Click on Upload training data. Vizy will then get busy zipping-up all of the images and copying them into Google Drive. This will take some time, depending on how many images you have in the training set. After it has finished, click on Train, which will bring up a Google Colab browser tab. (Google Colab is a Python notebook, similar to Jupyter. It includes access to GPU resources for increased processing speed, especially for training CNN's. It's free to use, and ideal for training our CNN.)

Begin by selecting Change runtime type from the Runtime menu.

and selecting GPU.

Then select Run all from the Runtime menu, which will start running the training script.

Almost immediately after it starts running, you'll get some extra messages, as shown below (click OK).

You will also be asked to give Google Colab access to Google Drive, as shown below (click on Connect to Google Drive).

This will lead to a familiar Google authorization below.

Choose the Google account associated with your Vizy, followed by clicking on Allow.

After navigating through these, Google Colab will get busy training your CNN. It will take several minutes depending on whether a server with GPU resources is available. The actual training takes place with the call to object_detector.create about halfway through the script. You can watch the detection loss (det_loss) decrease with each training epoch as shown below. It's learning!

After it's done, it will copy the CNN model it just created back to Google Drive. This happens in the last script command (see below). The green check to the left of the command indicates that it was able to successfully create the CNN model and copy it.

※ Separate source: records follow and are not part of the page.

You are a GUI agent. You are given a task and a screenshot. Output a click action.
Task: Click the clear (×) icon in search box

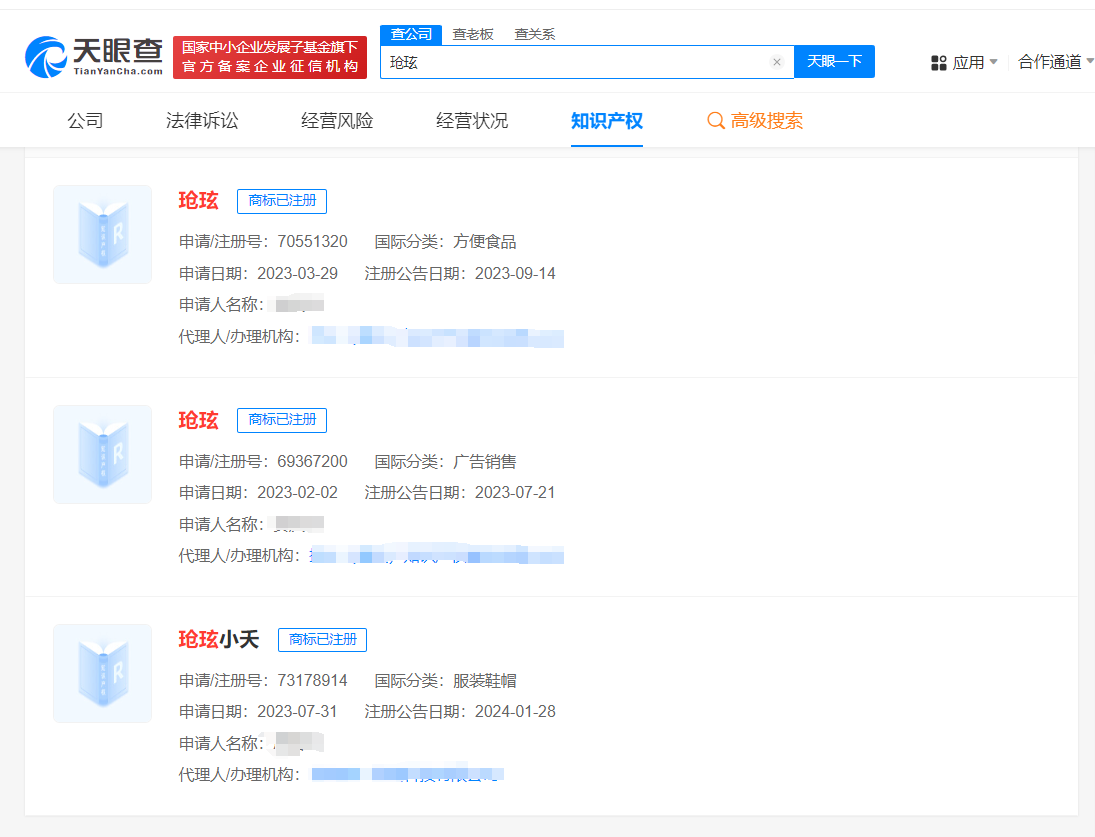(x=777, y=62)
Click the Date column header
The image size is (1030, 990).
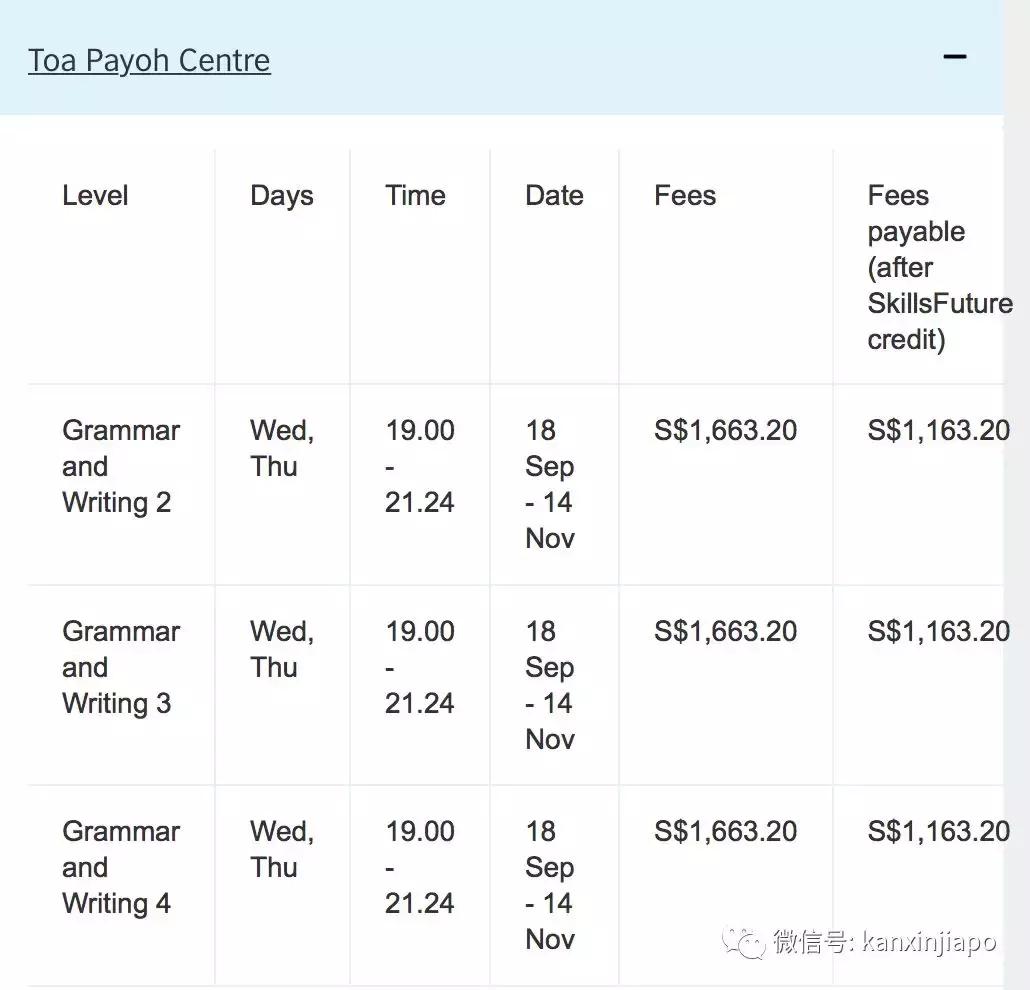(x=554, y=195)
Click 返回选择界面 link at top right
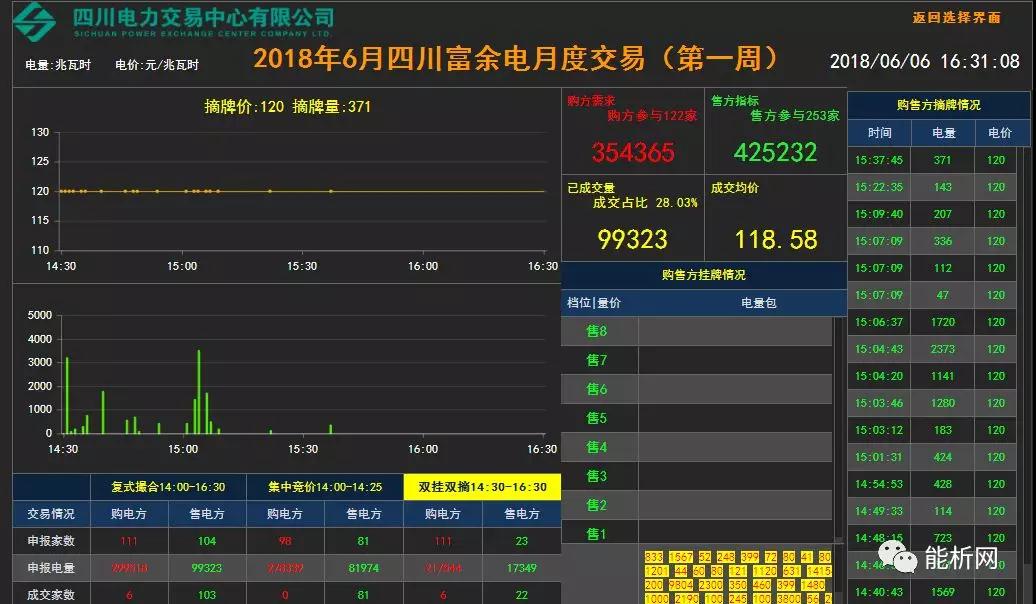Screen dimensions: 1036x604 (x=957, y=18)
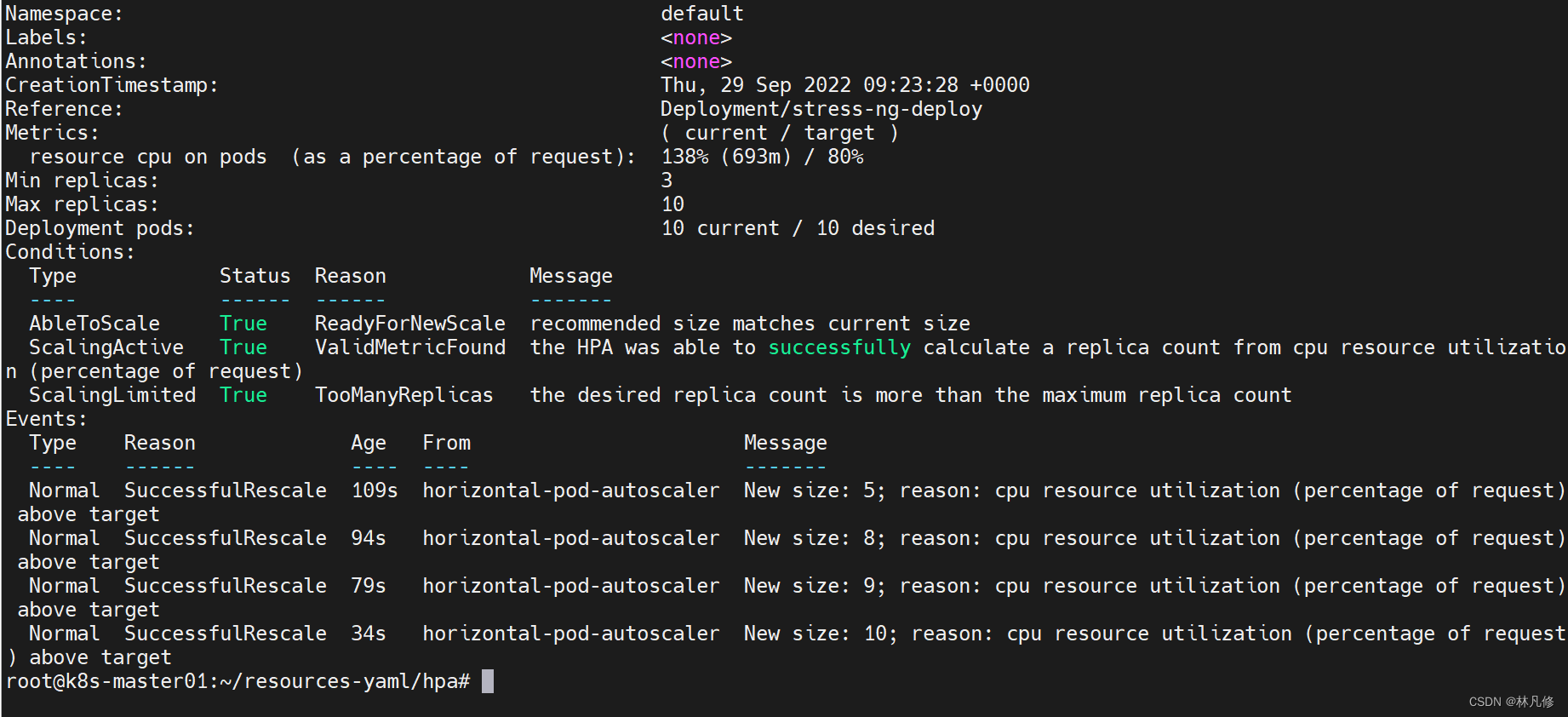1568x717 pixels.
Task: Click the Deployment/stress-ng-deploy reference value
Action: (x=821, y=109)
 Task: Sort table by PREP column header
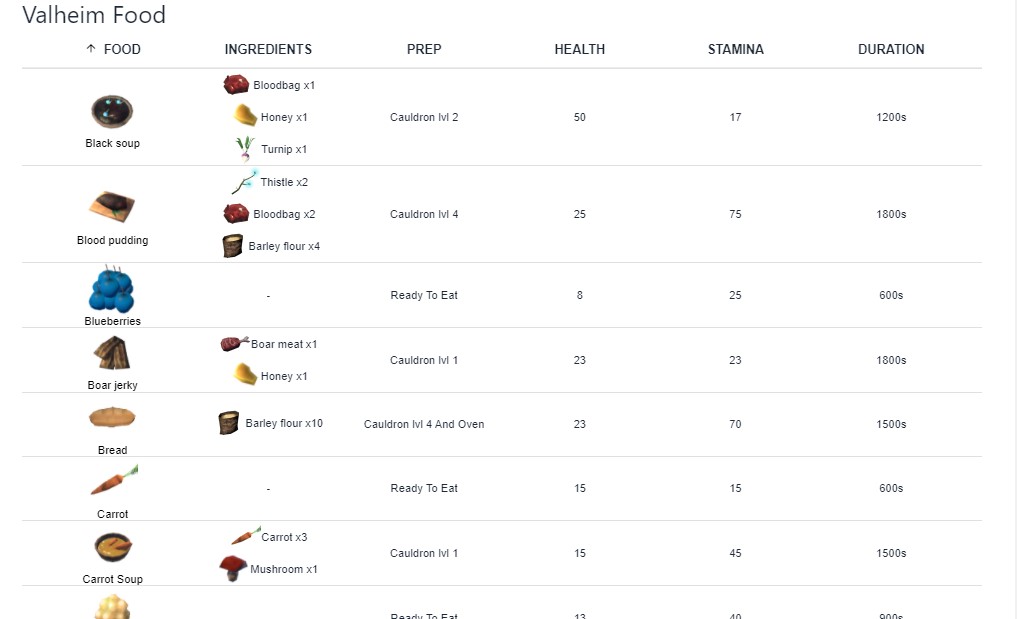click(424, 49)
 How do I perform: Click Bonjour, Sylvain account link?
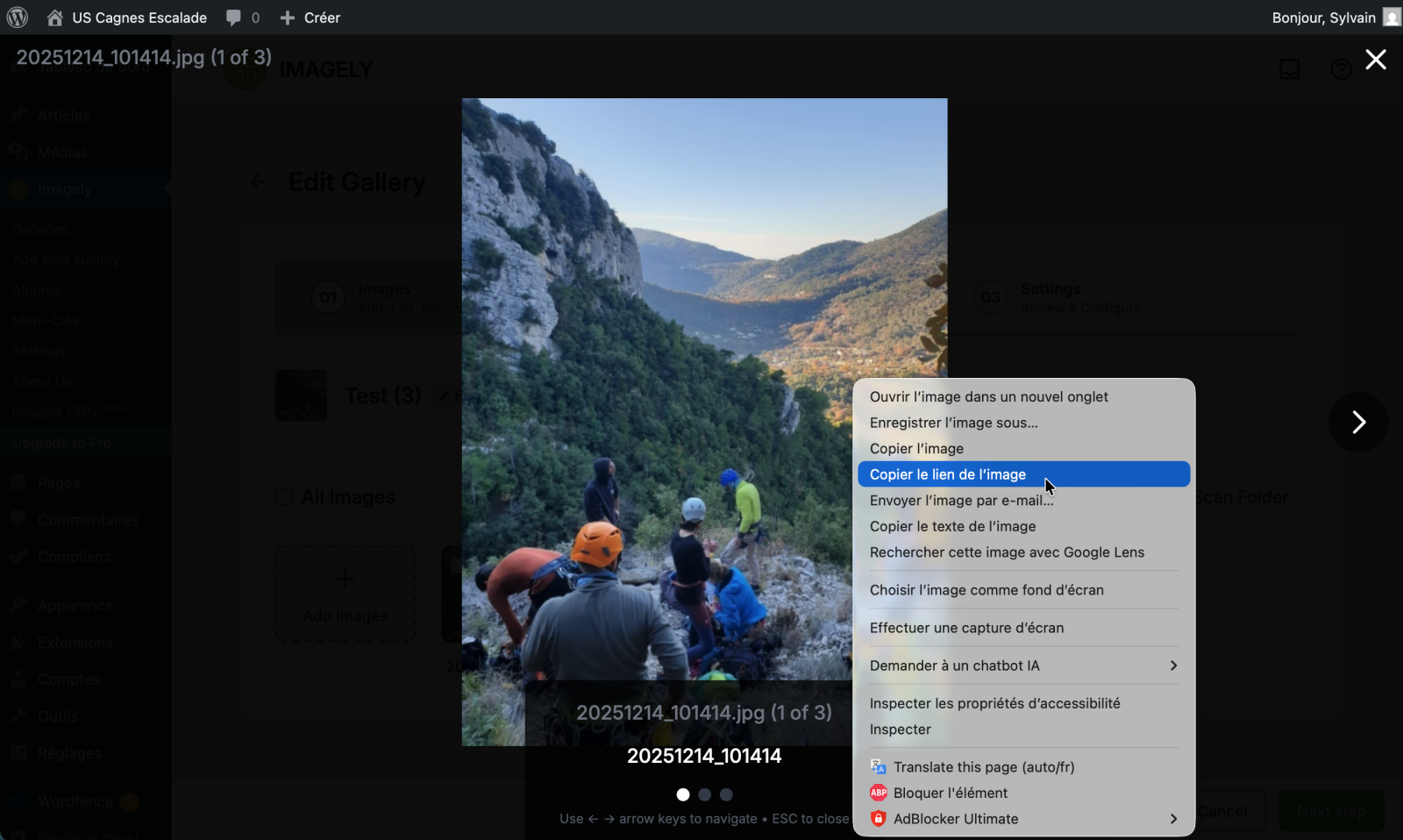click(x=1323, y=18)
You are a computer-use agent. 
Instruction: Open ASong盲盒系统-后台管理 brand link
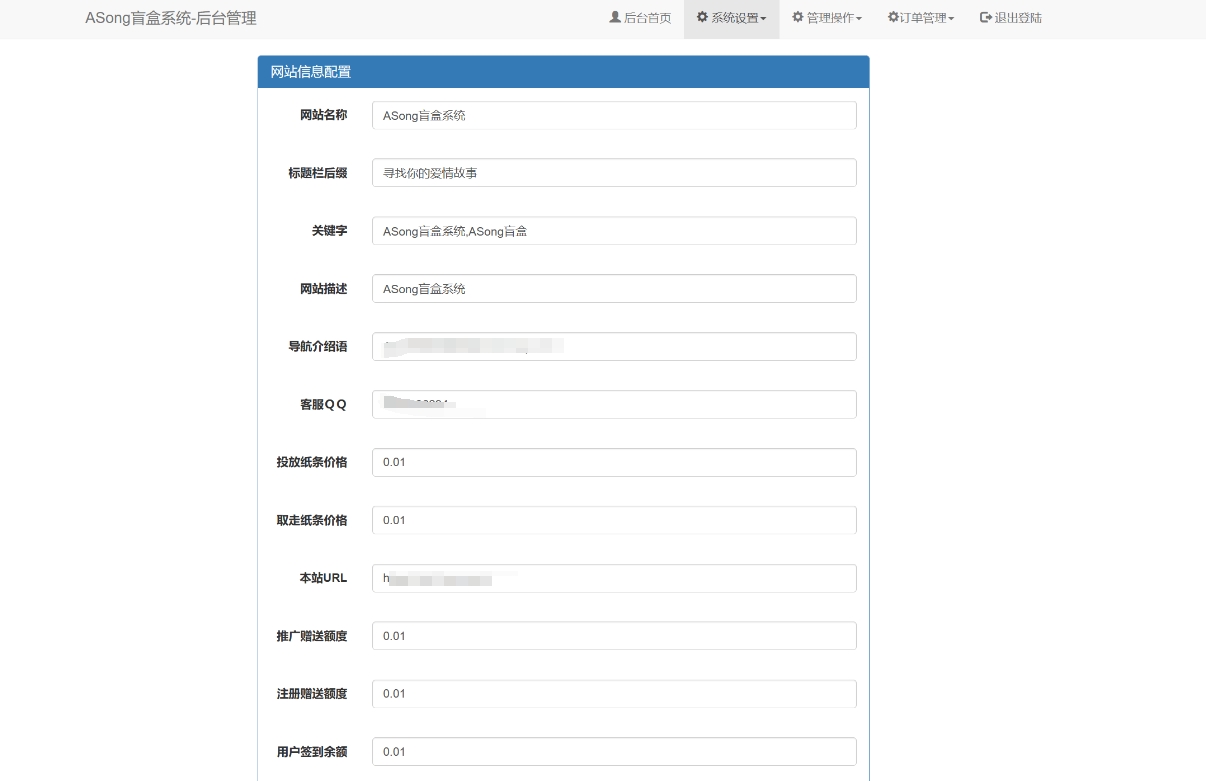[171, 18]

Congratulations! You're ready to test the CNN model you just created.

Testing

After the Google Colab script is finished, you can go back to the Vizy browser tab and from the Train dialog, click on Download model.

This will download the model file that the Colab script just created. After it's downloaded, it will run the model in the Detect tab so you can see how it performs.

Improving

After playing with it for a while, you will get an idea of how accurate your model is. Depending on your application's needs, the accuracy may be sufficient, but more often than not, more accuracy is desirable. (Is there such a thing as too much accuracy?) Fortunately, it's fairly simple to improve your model's accuracy within the Object Detector app. A straightforward way to improve your model is to copy the incorrect detections into the training set, label them correctly, and re-train the model. Let's do that.

From the Detect tab, all detections are logged, including the incorrect detections. You can bring up all past detections in the Detections tab to get a better look.

As you can see, there are several incorrect detections. Clicking on any of the pictures brings up the picture dialog for that picture.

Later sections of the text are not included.